Consider the apostle Paul. Once a persecutor of the church, he became one of the most effective evangelists the world has ever known. As one of the Lord’s star witnesses, some might think his life should be pretty good. People were healed and even raised from the dead. He preached the Word everywhere he went. No one would question his faith. Actually some may have done that, as he writes in part to address false teachers coming against him at Corinth.
But Paul’s life was full of trouble. Almost everywhere he went, he encountered opposition. Sometimes that opposition was violent. He was slandered, beaten nearly to death, and put in prison on multiple occasions. He is believed to have been martyred in Rome. But Paul does not express anger or disappointment at these things. Instead, he writes in Colossians 1:24, “Now I rejoice in my sufferings for your sake, and I fill up what is lacking of Christ’s afflictions in my flesh, on behalf of His body, which is the church…”
In the second of his letters to the Corinthian church that have been preserved for us, Paul writes of the difficulties faced by himself and fellow missionaries.

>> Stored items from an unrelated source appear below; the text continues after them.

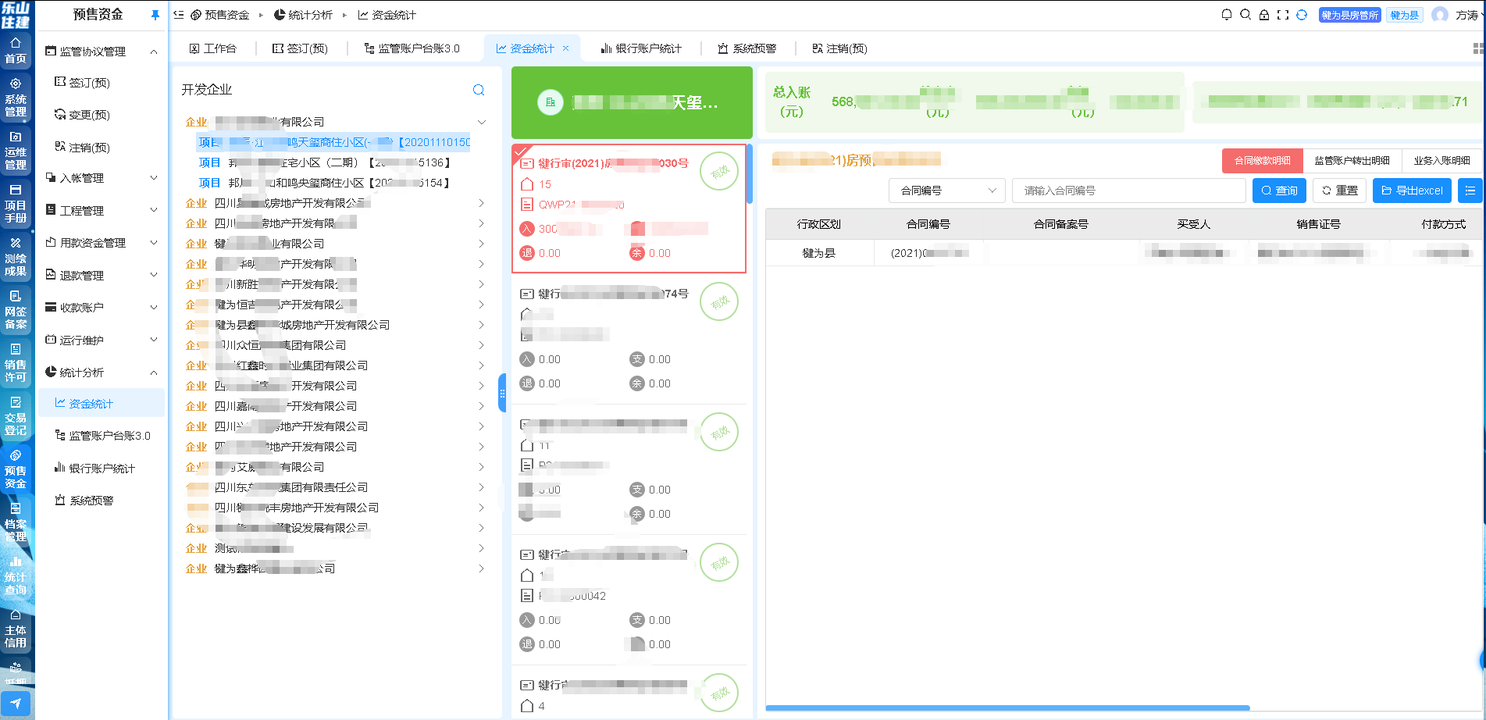Click search icon in 开发企业 panel
This screenshot has height=720, width=1486.
[479, 90]

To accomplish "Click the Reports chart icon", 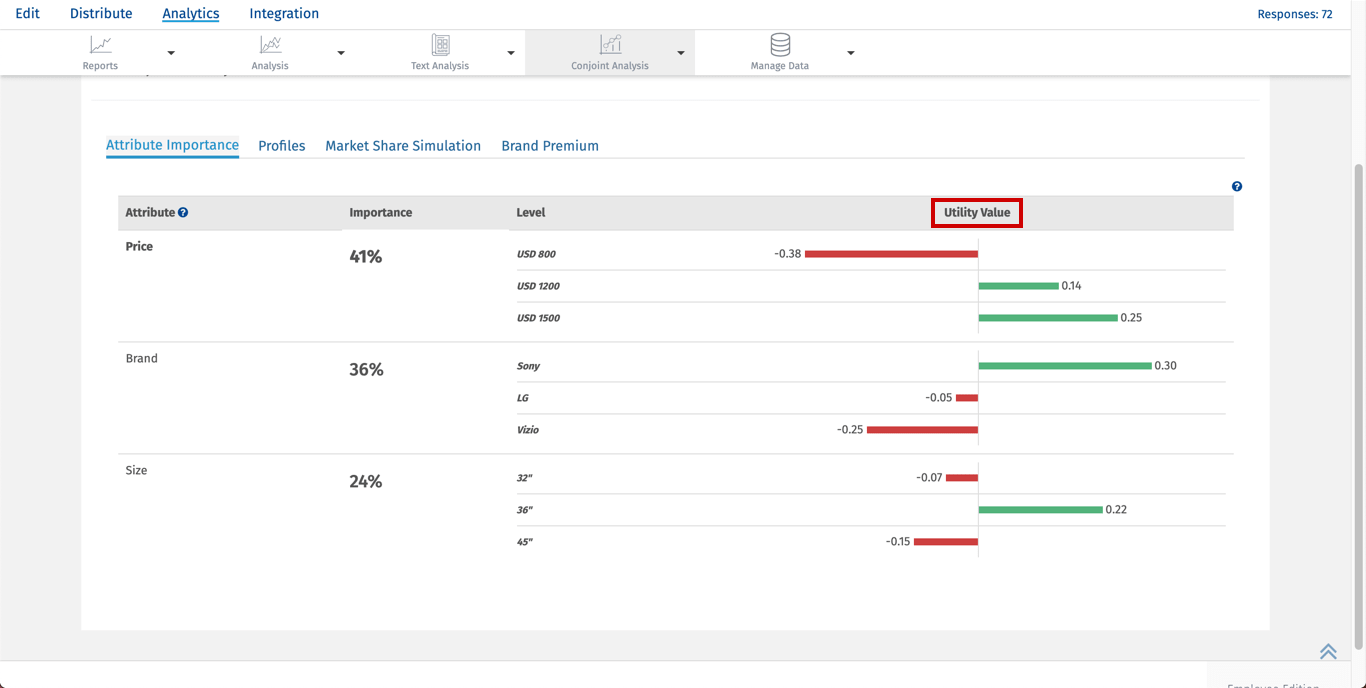I will (x=100, y=45).
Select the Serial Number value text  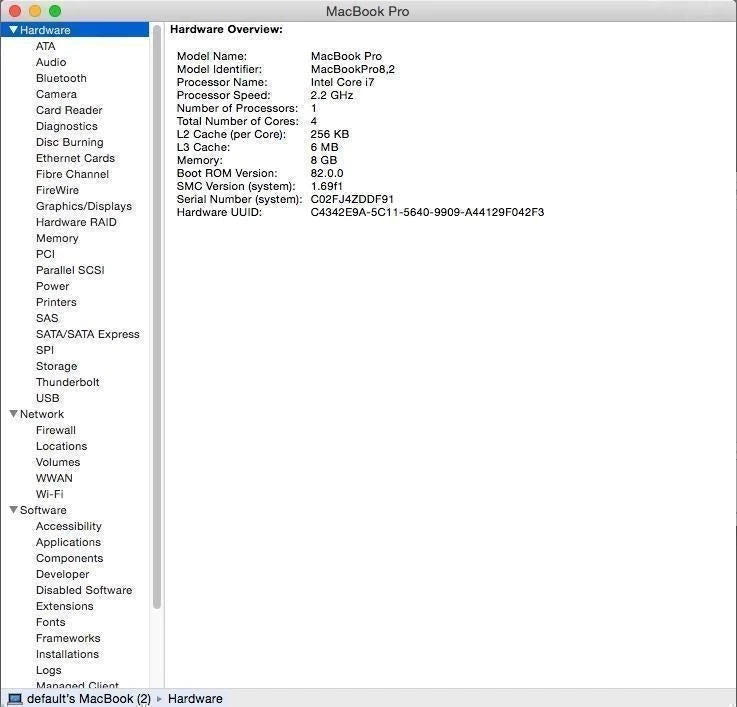[x=352, y=199]
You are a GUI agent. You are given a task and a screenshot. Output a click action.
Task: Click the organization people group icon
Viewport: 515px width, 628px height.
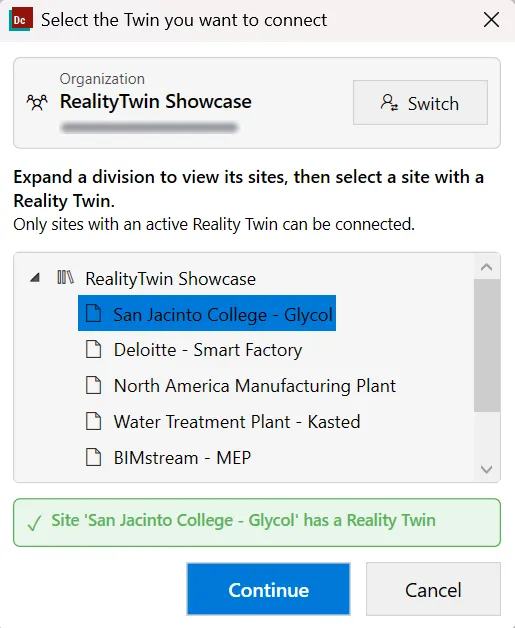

He defends the truth of the Gospel message, and points out that it is through the humanity of his messengers that God’s glory becomes evident. Twice he says in Chapter 4, “We do not lose heart.” The truth of the message, the certainty of the eternal promise, and the knowledge that the truth continues to spread through their efforts sustains them through every hardship.
They knew that a glory awaited them far beyond any trouble this life may bring. They could endure any hardship, secure in the knowledge that nothing in the world they could see could compare to the promises yet to be fulfilled. They might have remembered the words that David wrote, “In God, whose word I praise, In God I trust; I shall not be afraid. What can mere man do to me?” (Psalm 56:4)
“Therefore we do not lose heart, but though our outer man is decaying, yet our inner man is being renewed day by day. For our momentary, light affliction is working out for us an eternal weight of glory far beyond all comparison, while we look not at the things which are seen, but at the things which are not seen; for the things which are seen are temporal, but the things which are not seen are eternal.” (2 Corinthians 4:16-18)
These men had the boldness to preach the gospel in the face of any opposition, knowing that not even death would stand in their way. They would eventually be taken from this world, but only to enter their rightful realm in Heaven. When we become that convinced that God is with us, we, too can step out in boldness into the mission that He has given us. We may also take comfort in the knowledge that every trial that we endure can be turned to our good and His glory. Yes, if you love the Lord, even your mistakes and their consequences will be redeemed. Do not lose heart.